Thus, by the roundabout definitional process set forth above, the second ground of disqualification comes down to the same question as is involved in the first.
The term "punishable by imprisonment for a term exceeding one year" as stated, appears in the statute at 18 U.S. C. §§ 922(g) and (h). It is further defined in the statute at 18 U.S.C. § 921 (a) (20) but only to the extent of specifying certain exclusions. However, the Secretary has promulgated a still further definition of the term in the regulations. 26 C.F.R. 178.11 reads as follows:
"Crime Punishable by Imprisonment for a Term Exceeding One Year.
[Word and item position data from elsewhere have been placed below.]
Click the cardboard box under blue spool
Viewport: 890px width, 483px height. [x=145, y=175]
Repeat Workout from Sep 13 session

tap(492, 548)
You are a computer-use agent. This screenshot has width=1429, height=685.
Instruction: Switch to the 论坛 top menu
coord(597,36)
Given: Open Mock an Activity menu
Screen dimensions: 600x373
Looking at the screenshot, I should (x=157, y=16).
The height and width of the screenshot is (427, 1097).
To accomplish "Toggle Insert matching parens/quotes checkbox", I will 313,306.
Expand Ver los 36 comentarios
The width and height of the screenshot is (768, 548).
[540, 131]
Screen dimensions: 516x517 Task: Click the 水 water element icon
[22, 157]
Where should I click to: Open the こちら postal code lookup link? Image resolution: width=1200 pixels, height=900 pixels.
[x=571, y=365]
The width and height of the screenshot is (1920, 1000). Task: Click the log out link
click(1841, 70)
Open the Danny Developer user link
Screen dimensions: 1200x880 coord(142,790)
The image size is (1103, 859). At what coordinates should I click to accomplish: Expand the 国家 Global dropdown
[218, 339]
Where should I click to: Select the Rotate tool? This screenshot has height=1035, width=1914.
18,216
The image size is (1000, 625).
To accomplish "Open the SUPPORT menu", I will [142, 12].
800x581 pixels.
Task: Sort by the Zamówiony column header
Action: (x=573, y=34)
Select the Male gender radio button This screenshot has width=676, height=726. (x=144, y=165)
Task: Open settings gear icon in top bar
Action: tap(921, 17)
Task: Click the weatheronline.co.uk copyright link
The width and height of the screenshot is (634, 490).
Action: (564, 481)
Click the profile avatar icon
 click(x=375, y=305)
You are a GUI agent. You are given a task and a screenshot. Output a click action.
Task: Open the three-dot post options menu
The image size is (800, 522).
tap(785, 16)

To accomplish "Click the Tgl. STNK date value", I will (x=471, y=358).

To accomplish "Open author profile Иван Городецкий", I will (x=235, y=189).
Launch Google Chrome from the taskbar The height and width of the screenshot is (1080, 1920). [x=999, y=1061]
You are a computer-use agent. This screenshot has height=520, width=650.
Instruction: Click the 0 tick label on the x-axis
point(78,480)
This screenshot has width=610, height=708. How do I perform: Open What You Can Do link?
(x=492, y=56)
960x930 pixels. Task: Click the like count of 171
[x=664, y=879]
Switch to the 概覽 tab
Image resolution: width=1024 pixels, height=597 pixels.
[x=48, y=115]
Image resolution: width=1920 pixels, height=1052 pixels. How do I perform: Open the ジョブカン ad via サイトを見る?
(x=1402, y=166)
Any offense for which the maximum penalty, whether or not imposed, is . . . imprisonment in excess of 1 year. The term shall not include . . .
(b) Any state offense (other than one involving a firearm . . .) classified by the laws of the State as a misdemeanor and punishable by a term of imprisonment of 2 years or less." (italics supplied).
Again, it is clear that since the instant offense involved a firearm, it is not excluded from the general inclusive definition merely because it may have been, in its final treatment, classified under the laws of the state as a misdemeanor.
So it appears that the regulation, if valid, clearly disposes of the instant case. The maximum penalty which could have been imposed for the offense committed by this Petitioner was five *1351 years in prison. The regulation includes such an offense within the term "crime punishable by imprisonment for a term exceeding one year" regardless of what penalty was actually and finally imposed.
Petitioner cites a number of California state decisions which he says would render the instant offense, as transmuted by the stipulation of counsel and the act of the trial Judge, to be a non-felony under state law for all purposes. He argues that this Court should and must accept the effect given to the proceedings by state law and that the later treatment should be held to make this offense both a non-felony and one not punishable for a term exceeding one year. I do not agree. We are dealing in this case with a federal licensing statute. We are governed, in interpreting that statute, by the terms employed by Congress as defined by the statute and the regulations under it. The only purpose in looking to state law in a case like the present one, is to determine the maximum penalty which could have been imposed under the charge made against the Petitioner. As stated, the maximum penalty which could have been imposed under P.C. § 12220 was five years. The action taken under state law by the state Judge in disposing of the case does not change the nature and character of the offense insofar as its classification under the federal statutes and regulations are concerned.
The result reached here seems clearly in accord with the legislative intent as reflected in the entire statutory scheme. Congress surely intended that applicants convicted in state courts of a serious offense such as that charged against this Petitioner, and particularly an offense involving a firearm, as this offense was, should not hold any type of federal firearms license.
Petitioner attacks the statutory licensing scheme and the regulations on vagueness grounds. He does not pose this challenge in constitutional terms. He cites United States v. Bass, 404 U.S. 336, 92 S. Ct. 515, 30 L. Ed. 2d 488 (1971), in which the U. S. Supreme Court dealt with 18 App.U.S.C. § 1202(a) (1), and the necessary elements of the criminal offense created therein. Bass does not aid Petitioner's cause in any respect. I find none of the statutes or regulations involved in this case to be unconstitutionally vague or otherwise illegally uncertain.
The Government's Motion to Dismiss is granted. This memorandum of opinion will constitute a final judgment against Petitioner and in favor of Respondents.